● PROBLEM DESCRIPTION
Please restate word for word each line from the one containing "Task: Open Contact us in navigation" to the last line of the records below, and drop the pictures.
(PROVIDED DATA)
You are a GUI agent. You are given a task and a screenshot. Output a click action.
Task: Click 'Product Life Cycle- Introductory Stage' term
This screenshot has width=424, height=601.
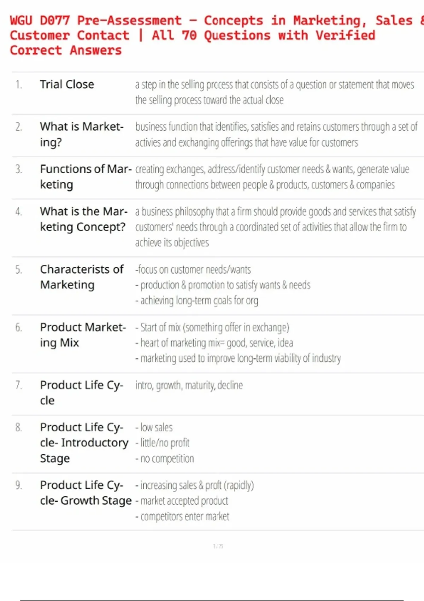[84, 443]
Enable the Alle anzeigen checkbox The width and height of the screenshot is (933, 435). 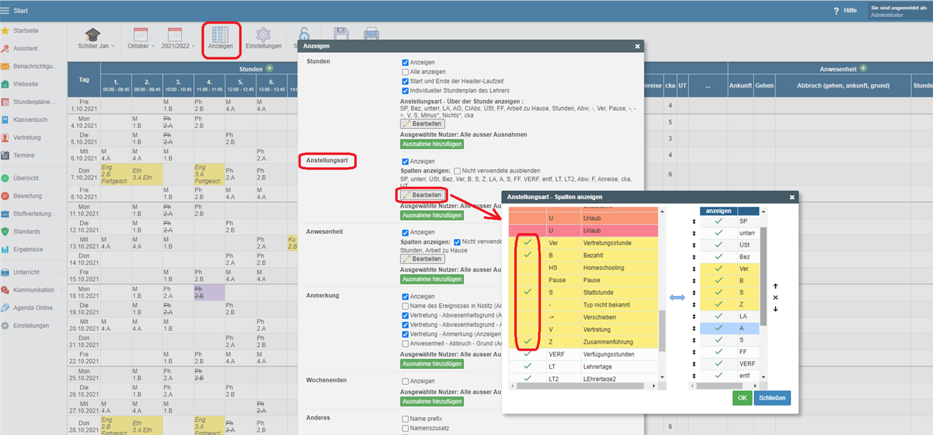pos(406,72)
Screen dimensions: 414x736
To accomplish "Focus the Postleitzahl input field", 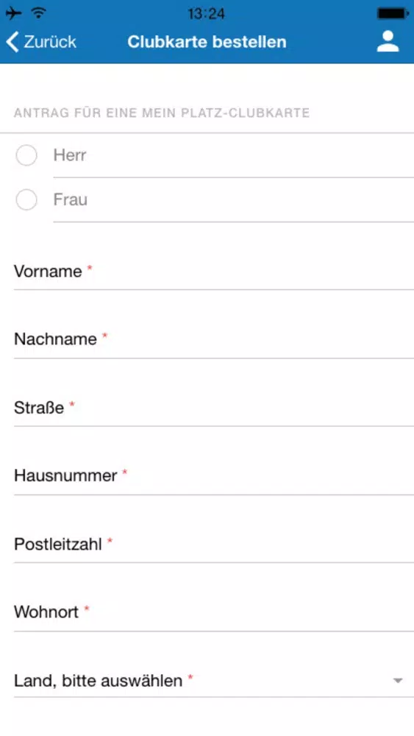I will point(214,544).
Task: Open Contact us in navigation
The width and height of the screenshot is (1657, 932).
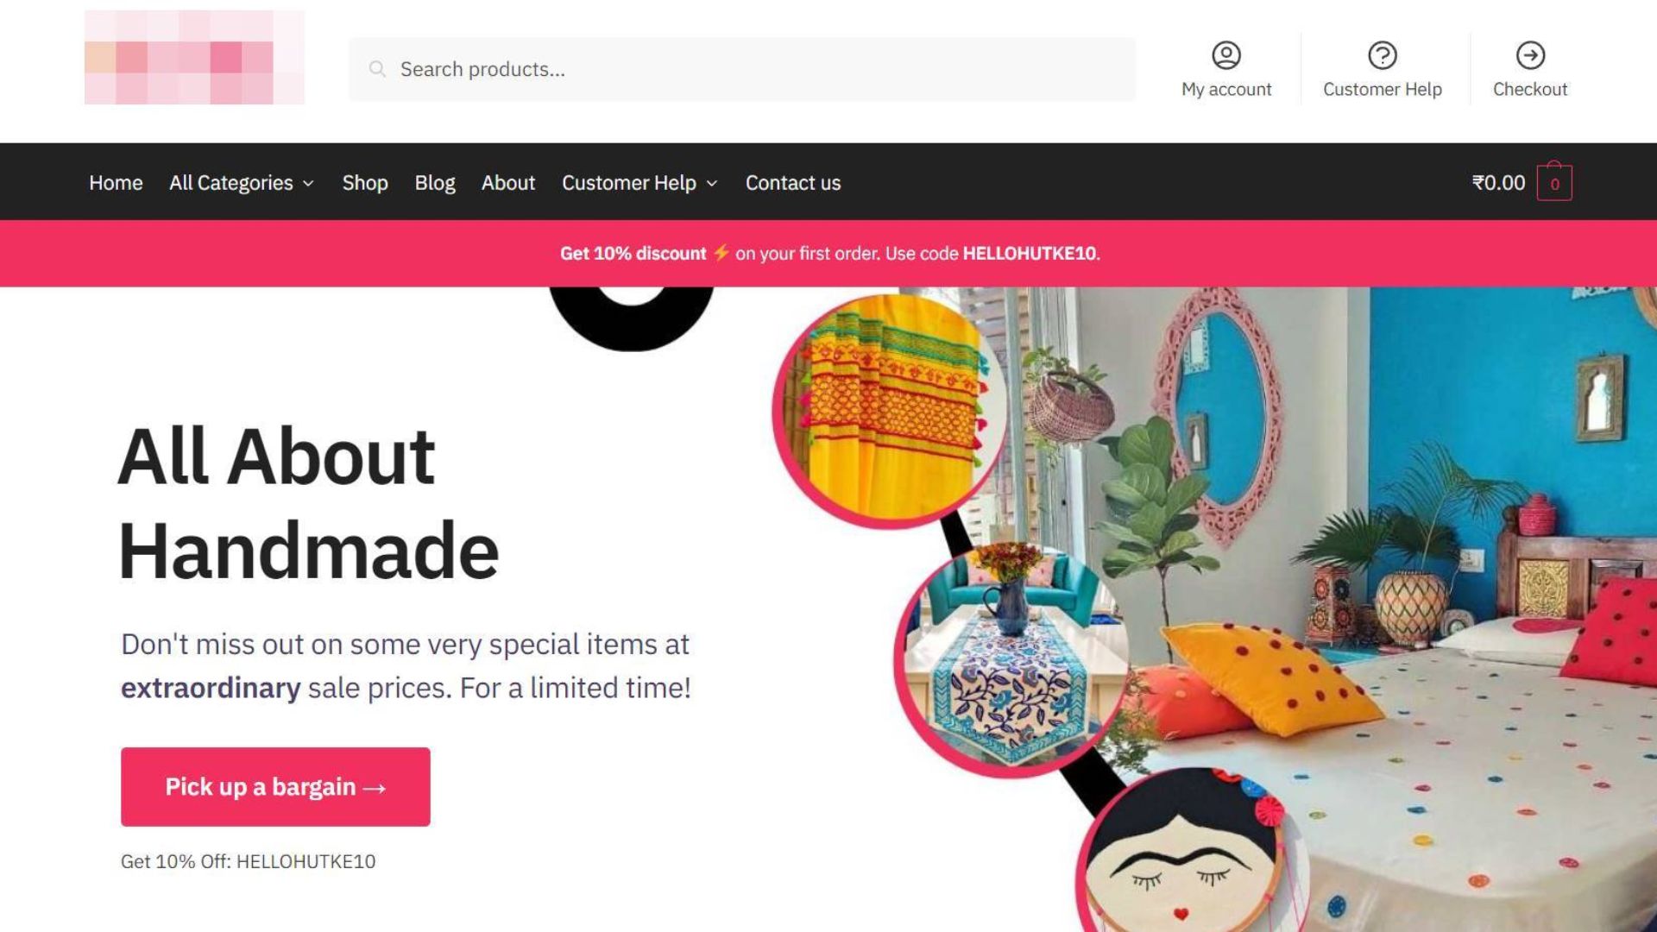Action: point(793,183)
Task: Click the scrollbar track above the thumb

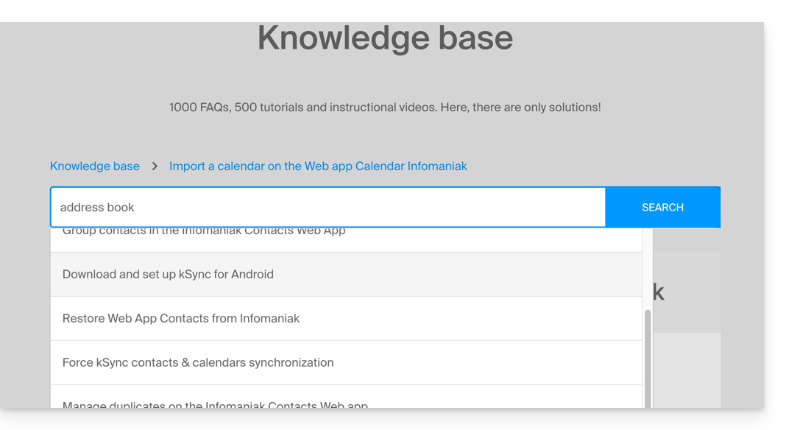Action: pos(648,269)
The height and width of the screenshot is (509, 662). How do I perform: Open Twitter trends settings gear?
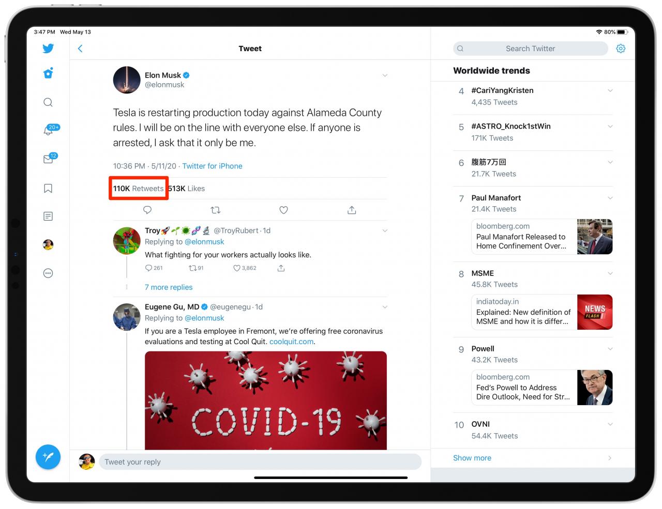[621, 49]
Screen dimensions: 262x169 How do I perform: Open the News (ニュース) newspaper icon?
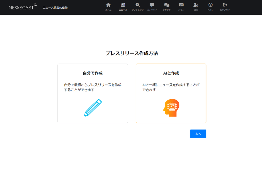[x=123, y=5]
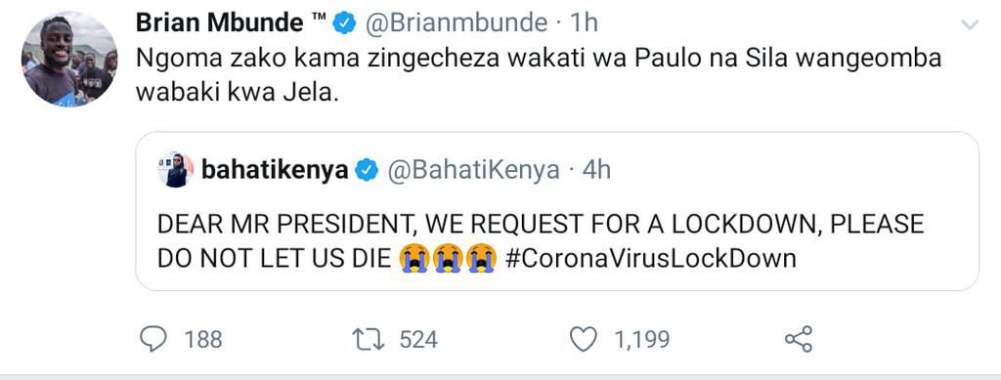View the 1,199 likes count

coord(641,340)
(End PROVIDED DATA)
● REPLY TO THE EXERCISE
Task: Open Contact us in navigation
The width and height of the screenshot is (1657, 932).
Action: point(793,183)
Task: Click the scrollbar track above the thumb

Action: pos(648,269)
The height and width of the screenshot is (509, 662). How do I perform: Open Twitter trends settings gear?
[621, 49]
Screen dimensions: 262x169 How do I perform: Open the News (ニュース) newspaper icon?
[x=123, y=5]
View the 1,199 likes count

coord(641,340)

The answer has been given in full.